* _What you should do_
Each record has to be returned exactly as it appears.

* * * * *

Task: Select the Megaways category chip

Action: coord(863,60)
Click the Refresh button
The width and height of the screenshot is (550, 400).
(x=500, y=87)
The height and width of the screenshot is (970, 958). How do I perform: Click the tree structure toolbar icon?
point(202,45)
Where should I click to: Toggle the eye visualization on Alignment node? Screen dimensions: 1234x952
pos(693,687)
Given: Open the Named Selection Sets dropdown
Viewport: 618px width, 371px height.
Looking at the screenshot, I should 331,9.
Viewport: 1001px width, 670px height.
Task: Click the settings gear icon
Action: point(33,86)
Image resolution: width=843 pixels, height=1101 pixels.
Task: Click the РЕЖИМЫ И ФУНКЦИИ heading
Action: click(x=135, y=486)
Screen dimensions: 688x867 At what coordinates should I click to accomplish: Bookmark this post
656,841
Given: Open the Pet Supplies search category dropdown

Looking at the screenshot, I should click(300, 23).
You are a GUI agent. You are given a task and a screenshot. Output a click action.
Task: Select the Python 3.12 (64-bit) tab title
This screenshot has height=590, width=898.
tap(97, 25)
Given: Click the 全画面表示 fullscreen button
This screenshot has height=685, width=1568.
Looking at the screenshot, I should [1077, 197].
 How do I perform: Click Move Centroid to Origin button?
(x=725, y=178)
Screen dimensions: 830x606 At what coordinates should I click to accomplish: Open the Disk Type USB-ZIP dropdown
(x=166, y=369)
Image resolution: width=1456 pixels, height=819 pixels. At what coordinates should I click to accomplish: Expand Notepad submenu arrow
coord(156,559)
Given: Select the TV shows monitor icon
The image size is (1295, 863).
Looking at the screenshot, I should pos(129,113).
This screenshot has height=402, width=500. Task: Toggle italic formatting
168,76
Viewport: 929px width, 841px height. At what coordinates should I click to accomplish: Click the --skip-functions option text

* * * * *

* _Exercise output_
Task: Select the Megaways category chip

Action: coord(863,60)
Click the Refresh button
The width and height of the screenshot is (550, 400).
(x=500, y=87)
The height and width of the screenshot is (970, 958). How do I perform: Click the tree structure toolbar icon?
point(202,45)
Where should I click to: Toggle the eye visualization on Alignment node? Screen dimensions: 1234x952
pos(693,687)
Given: Open the Named Selection Sets dropdown
Viewport: 618px width, 371px height.
Looking at the screenshot, I should 331,9.
Viewport: 1001px width, 670px height.
Task: Click the settings gear icon
Action: point(33,86)
Image resolution: width=843 pixels, height=1101 pixels.
Task: Click the РЕЖИМЫ И ФУНКЦИИ heading
Action: click(x=135, y=486)
Screen dimensions: 688x867 At what coordinates should I click to accomplish: Bookmark this post
656,841
Given: Open the Pet Supplies search category dropdown

Looking at the screenshot, I should click(300, 23).
You are a GUI agent. You are given a task and a screenshot. Output a click action.
Task: Select the Python 3.12 (64-bit) tab title
This screenshot has height=590, width=898.
tap(97, 25)
Given: Click the 全画面表示 fullscreen button
This screenshot has height=685, width=1568.
Looking at the screenshot, I should [1077, 197].
 How do I perform: Click Move Centroid to Origin button?
(x=725, y=178)
Screen dimensions: 830x606 At what coordinates should I click to accomplish: Open the Disk Type USB-ZIP dropdown
(x=166, y=369)
Image resolution: width=1456 pixels, height=819 pixels. At what coordinates should I click to accomplish: Expand Notepad submenu arrow
coord(156,559)
Given: Select the TV shows monitor icon
The image size is (1295, 863).
Looking at the screenshot, I should pos(129,113).
This screenshot has height=402, width=500. Task: Toggle italic formatting
168,76
Viewport: 929px width, 841px height. At what coordinates should I click to accomplish: Click the --skip-functions option text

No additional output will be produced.